20. DECOUPLING CIRCUITS

GENERALLY:

If you recollect the circuit of a simple Class A amplifier you can yourself very easily predict what would happen in this circuit if there is any change of supply voltage.

A change of supply voltage - even if it is very tiny - will cause a change at the centrepoint of the base-voltage divider. This causes a change of the base-emitter voltage at the transistor and this will cause an output signal.

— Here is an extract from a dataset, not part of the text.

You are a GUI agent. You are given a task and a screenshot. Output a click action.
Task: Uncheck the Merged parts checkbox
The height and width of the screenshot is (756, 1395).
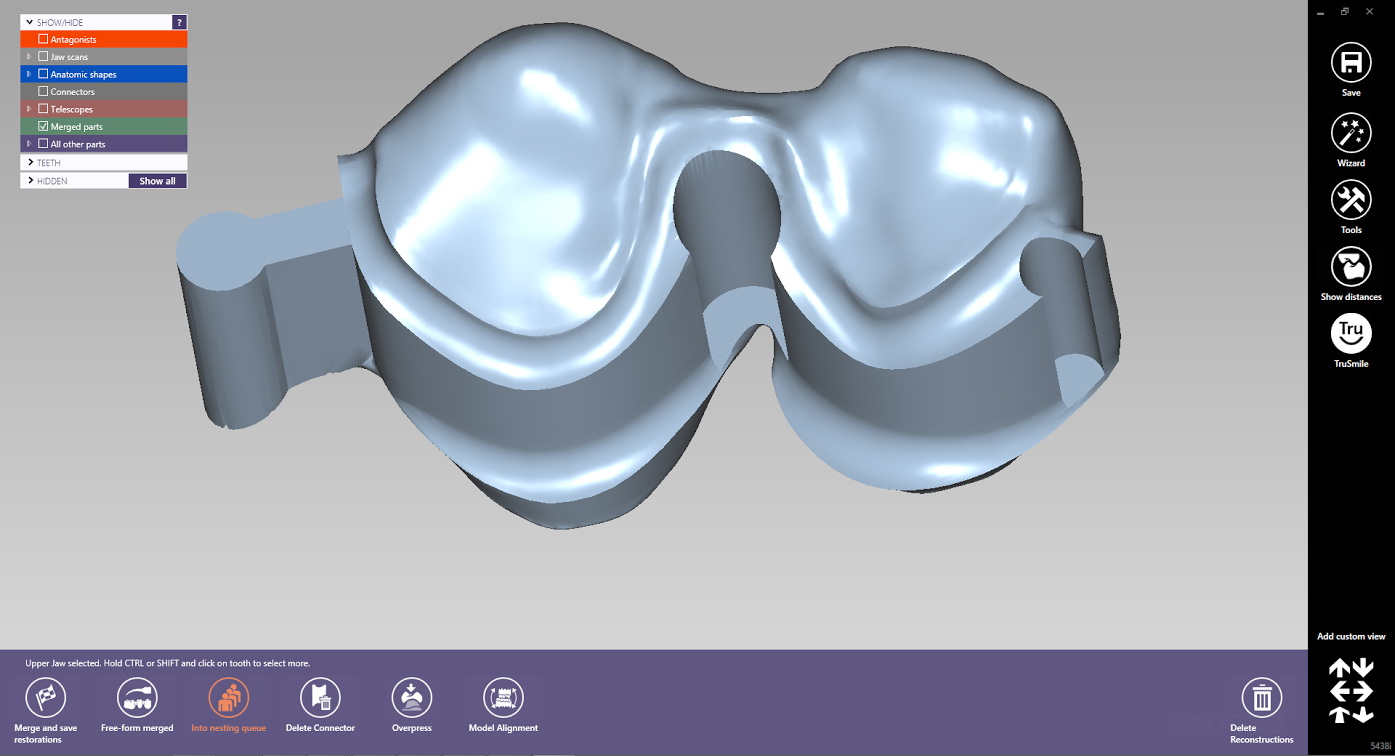point(43,127)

As long as we observe only a single amplifierstage, we will not see a big problem connected with this effect because we use anyway a rather steady supply voltage and therefore we must not expect too strong changes of its values. But if the amplifier observed is an early stage of a radio receiver, followed by several amplifier stages, we will face much bigger problem because of two reasons:

1. the signal caused by the voltage changes before was very tiny but now it is amplified vey the next amplifierstages for up to several tenthousend times. This means: at the output of the receiver we will have considerable signal now.

2. Such a signal causes at the power amplifier a considerable big change of load current and this will cause - even at a stabilized power supply - at least a tiny voltage drop .... just the voltage drop which was the beginning of our consideration.

The effect which we derived here is a so called POSITIVE FEEDBACK and this causes always OSCILLATIONS - “MOTORBOATING” as the “Fundis” call it.


fig. 204

This is the reason why almost always all the stages except the power amplifier are DECOUPLED.

Sometimes some stages together sometimes each stage separately. Decoupling is achieved by nothing else than an ac-filter made up from an RC-series connection.